Well, undead aren't mortals, to start off with.:smallamused:
Are they? Does "mortals" mean anything that dies, anything that isn't a god, a handful of creature types including Humanoid, something else? All we know for certain is that Humanoids are included in the group.
You might be right, but you might be wrong. Not great evidence.

Peelee
2019-05-18, 03:15 PM
Are they? Does "mortals" mean anything that dies, anything that isn't a god, a handful of creature types including Humanoid, something else? All we know for certain is that Humanoids are included in the group.
You might be right, but you might be wrong. Not great evidence.

Death by old age seems to be effectively where the line is drawn in works that draw a distinction. If you have a finite lifespan, then you are mortal. Many creatures do not. They can still die (eg. the Eastern Pantheon was killed), but you have lifespan cap. So undead, like vampires, skeletons, etc., would not be mortals under this definition.

GreatWyrmGold
2019-05-18, 03:30 PM
Death by old age seems to be effectively where the line is drawn in works that draw a distinction. If you have a finite lifespan, then you are mortal. Many creatures do not. They can still die (eg. the Eastern Pantheon was killed), but you have lifespan cap. So undead, like vampires, skeletons, etc., would not be mortals under this definition.
That is the general rule, but it's not always the rule (especially when "mortal" is described in relation to the divine), so I'm not confident in saying it must be true of the OotS-verse. Especially when we know there are undead who have special relationships with their gods, especially especially when the gods seem to expect something abstract out of those relationships (e.g, the undead clerics Hel kept raising).

Rrmcklin
2019-05-18, 04:53 PM
That is the general rule, but it's not always the rule (especially when "mortal" is described in relation to the divine), so I'm not confident in saying it must be true of the OotS-verse. Especially when we know there are undead who have special relationships with their gods, especially especially when the gods seem to expect something abstract out of those relationships (e.g, the undead clerics Hel kept raising).

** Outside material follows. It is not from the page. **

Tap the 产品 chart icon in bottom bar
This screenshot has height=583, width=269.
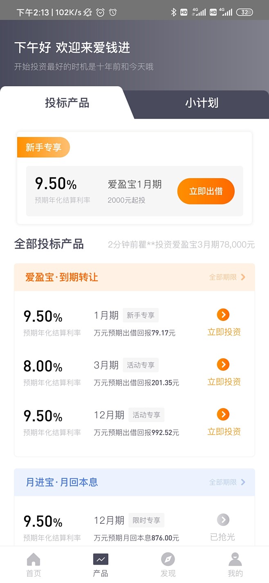[101, 559]
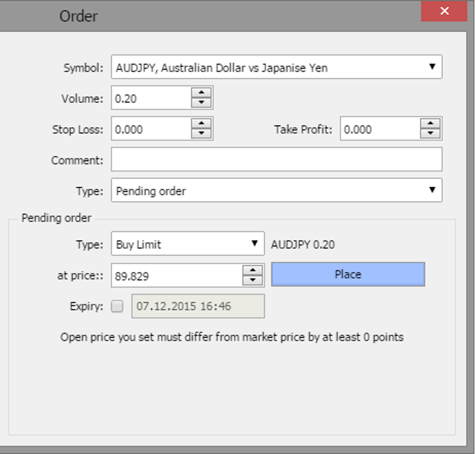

It must be true for this Oots because if it weren't Hel wouldn't be in the position she's in. Thor specifies exactly what it is the gods need the mortals for, and also specifies Hel isn't getting (most) of it. This in spite of us knowing she has plenty of undead servants (she had no high-level clerics, but that doesn't matter for this conversation).

I don't think it's ambiguous at all here.

Edit: Also, referred to the living (specifically Recloak) as "mortal" in a way that's obviously excluding himself in strip 1039.

martianmister
2019-05-19, 11:59 AM
This raises an interesting question. How much of the gods’ character is dependent on the mortals’ belief, and how much is how they originally were?

If everybody think Hel is terribly evil then she gets worse, and her actions will lead the next generation to think of her as worse than the generation before did. Repeat until the god’s character reaches an equilibrium it can never escape. The question wouldn’t be ask if the inter-world period was long enough for a personality to reset but we know from Odin it isn’t.

Maybe Twelve Gods were supporting SG's crusades because there was many followers who believe that they act just like that.